- Data to use:
▶
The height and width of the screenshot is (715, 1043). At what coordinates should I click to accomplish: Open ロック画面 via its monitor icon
◀
▶
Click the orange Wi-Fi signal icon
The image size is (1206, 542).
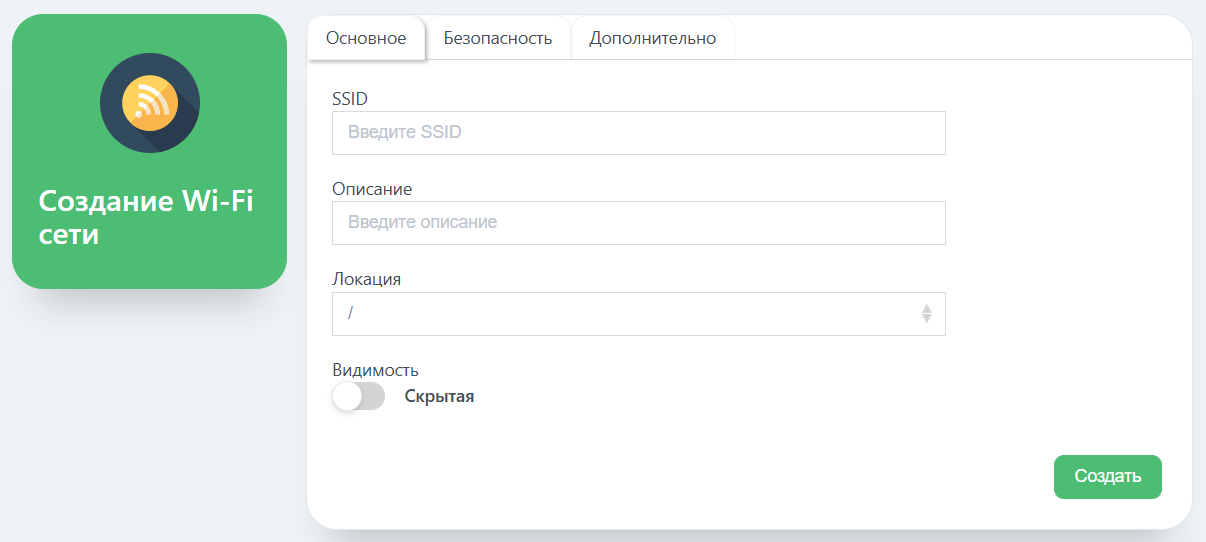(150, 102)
◀
▶
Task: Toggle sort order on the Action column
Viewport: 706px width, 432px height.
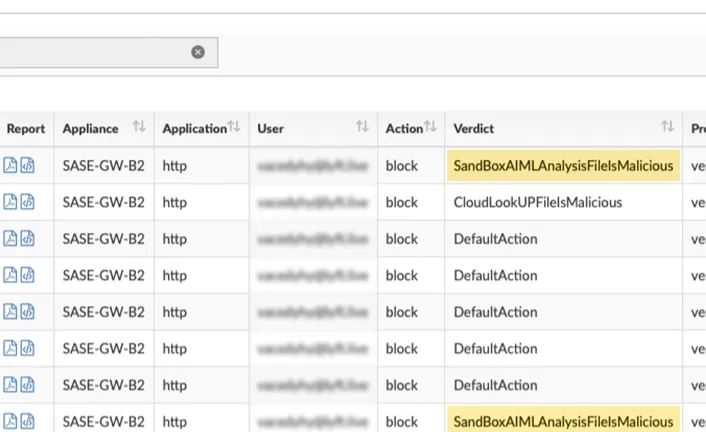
◀
- Exercise objective: Lines with "icon": find them in the data and copy each one.

- Problem solution:
The height and width of the screenshot is (715, 1043). At what coordinates should I click to accomplish: Open ロック画面 via its monitor icon
Click the orange Wi-Fi signal icon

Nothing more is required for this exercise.